Comenta Bonfante que 20 años atrás no sabían hasta dónde llegarían, ni cuánto aguantarían, pero sí tenían clara una cosa: querían ayudar. “Empezamos a caminar con muchísima ilusión y esperanza. El camino no iba a ser fácil, pero nuestro empeño era que esto fuera para la gente, todo el tiempo que pudiera ayudar”, explica. 

"Entonces éramos cuatro personas", dice. Hoy la asociación cuenta con unos 25 trabajadores, una junta directiva de 12 personas y un amplio grupo de voluntariado que sostiene el corazón del proyecto.​ “El voluntario es lo mejor que me ha pasado después de mi familia. Nadie sabe lo que se pierde por no ser voluntario”, subraya

Visitas al hospital

Los primeros pasos de Ámate fueron, literalmente, a pie de cama. “Al principio lo que más hacíamos era ir cada día al hospital a verlas recién operadas”, rememora. Se sentaban junto a las mujeres que acababan de pasar por una cirugía de mama, muchas veces asustadas, sin apenas información, dándole vueltas a su vida.​

“Llegabas, te sentabas y le decías: yo también lo pasé. Entonces ellas soltaban, hablaban, hablaban… y cuando salías de la habitación las veías sonriendo. Y pensabas: qué bien, qué maravilla. Si yo no hubiera podido estar allí…”, cuenta con ternura.​

10 sedes en la provincia

De esas visitas de hospital y de ese “estar para escuchar” se ha pasado a una realidad muy distinta: hoy Ámate tiene diez sedes y presencia en Tenerife, La Palma, La Gomera y El Hierro. “Fuimos creciendo porque la gente nos lo pedía", apunta y añade que había personas que les decían: "no puedo desplazarme, tengo los pies destrozados por la quimio, no puedo andar". A partir de ahí, "empezamos a ir nosotras a sus pueblos, a sus casas”, explica.​

Ese crecimiento no fue solo en territorio, sino también en estructura. Al principio todo el equipo profesional -trabajadoras sociales, psicólogas, fisioterapeutas- trabajaba de forma voluntaria, regalando un día a la semana para atender a las pacientes.

#### Tarea a realizar:
Transcribe íntegro y sin ninguna modificación el fragmento anterior sobre la asociación Ámate.

#### Extractos del conjunto de datos:

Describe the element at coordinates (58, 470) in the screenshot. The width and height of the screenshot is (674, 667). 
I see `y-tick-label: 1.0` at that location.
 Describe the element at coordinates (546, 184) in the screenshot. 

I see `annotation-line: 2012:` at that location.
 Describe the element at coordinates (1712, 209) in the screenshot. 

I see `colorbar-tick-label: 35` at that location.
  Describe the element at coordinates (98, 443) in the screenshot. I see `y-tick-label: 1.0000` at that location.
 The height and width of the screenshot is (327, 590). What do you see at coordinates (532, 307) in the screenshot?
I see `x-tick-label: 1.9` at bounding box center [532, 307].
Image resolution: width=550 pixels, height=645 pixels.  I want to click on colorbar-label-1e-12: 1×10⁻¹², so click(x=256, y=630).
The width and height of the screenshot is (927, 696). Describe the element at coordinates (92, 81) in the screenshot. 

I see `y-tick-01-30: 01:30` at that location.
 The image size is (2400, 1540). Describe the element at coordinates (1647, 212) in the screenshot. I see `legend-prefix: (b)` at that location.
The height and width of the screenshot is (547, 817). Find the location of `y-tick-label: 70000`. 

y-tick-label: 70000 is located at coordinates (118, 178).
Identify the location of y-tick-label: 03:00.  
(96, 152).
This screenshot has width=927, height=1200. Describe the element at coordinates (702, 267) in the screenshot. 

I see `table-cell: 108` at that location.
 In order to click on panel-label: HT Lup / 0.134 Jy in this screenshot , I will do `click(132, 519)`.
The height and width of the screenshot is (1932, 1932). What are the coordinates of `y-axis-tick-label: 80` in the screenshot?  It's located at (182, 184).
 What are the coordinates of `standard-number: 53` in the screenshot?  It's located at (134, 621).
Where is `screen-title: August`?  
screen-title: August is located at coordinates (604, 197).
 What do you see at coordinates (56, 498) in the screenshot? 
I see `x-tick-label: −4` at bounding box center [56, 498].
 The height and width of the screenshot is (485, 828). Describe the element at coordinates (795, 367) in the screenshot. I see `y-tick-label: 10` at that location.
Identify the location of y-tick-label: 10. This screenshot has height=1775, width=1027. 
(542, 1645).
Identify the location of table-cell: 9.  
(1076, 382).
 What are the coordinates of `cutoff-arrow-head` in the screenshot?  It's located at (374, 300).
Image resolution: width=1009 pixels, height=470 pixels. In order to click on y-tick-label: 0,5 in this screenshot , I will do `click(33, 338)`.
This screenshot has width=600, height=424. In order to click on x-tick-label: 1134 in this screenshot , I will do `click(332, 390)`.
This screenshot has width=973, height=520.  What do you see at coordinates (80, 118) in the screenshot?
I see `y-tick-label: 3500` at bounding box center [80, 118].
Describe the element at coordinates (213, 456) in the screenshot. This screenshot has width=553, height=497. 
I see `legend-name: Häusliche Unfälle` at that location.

#### Solución del ejercicio:
Comenta Bonfante que 20 años atrás no sabían hasta dónde llegarían, ni cuánto aguantarían, pero sí tenían clara una cosa: querían ayudar. “Empezamos a caminar con muchísima ilusión y esperanza. El camino no iba a ser fácil, pero nuestro empeño era que esto fuera para la gente, todo el tiempo que pudiera ayudar”, explica. 

"Entonces éramos cuatro personas", dice. Hoy la asociación cuenta con unos 25 trabajadores, una junta directiva de 12 personas y un amplio grupo de voluntariado que sostiene el corazón del proyecto.​ “El voluntario es lo mejor que me ha pasado después de mi familia. Nadie sabe lo que se pierde por no ser voluntario”, subraya

Visitas al hospital

Los primeros pasos de Ámate fueron, literalmente, a pie de cama. “Al principio lo que más hacíamos era ir cada día al hospital a verlas recién operadas”, rememora. Se sentaban junto a las mujeres que acababan de pasar por una cirugía de mama, muchas veces asustadas, sin apenas información, dándole vueltas a su vida.​

“Llegabas, te sentabas y le decías: yo también lo pasé. Entonces ellas soltaban, hablaban, hablaban… y cuando salías de la habitación las veías sonriendo. Y pensabas: qué bien, qué maravilla. Si yo no hubiera podido estar allí…”, cuenta con ternura.​

10 sedes en la provincia

De esas visitas de hospital y de ese “estar para escuchar” se ha pasado a una realidad muy distinta: hoy Ámate tiene diez sedes y presencia en Tenerife, La Palma, La Gomera y El Hierro. “Fuimos creciendo porque la gente nos lo pedía", apunta y añade que había personas que les decían: "no puedo desplazarme, tengo los pies destrozados por la quimio, no puedo andar". A partir de ahí, "empezamos a ir nosotras a sus pueblos, a sus casas”, explica.​

Ese crecimiento no fue solo en territorio, sino también en estructura. Al principio todo el equipo profesional -trabajadoras sociales, psicólogas, fisioterapeutas- trabajaba de forma voluntaria, regalando un día a la semana para atender a las pacientes.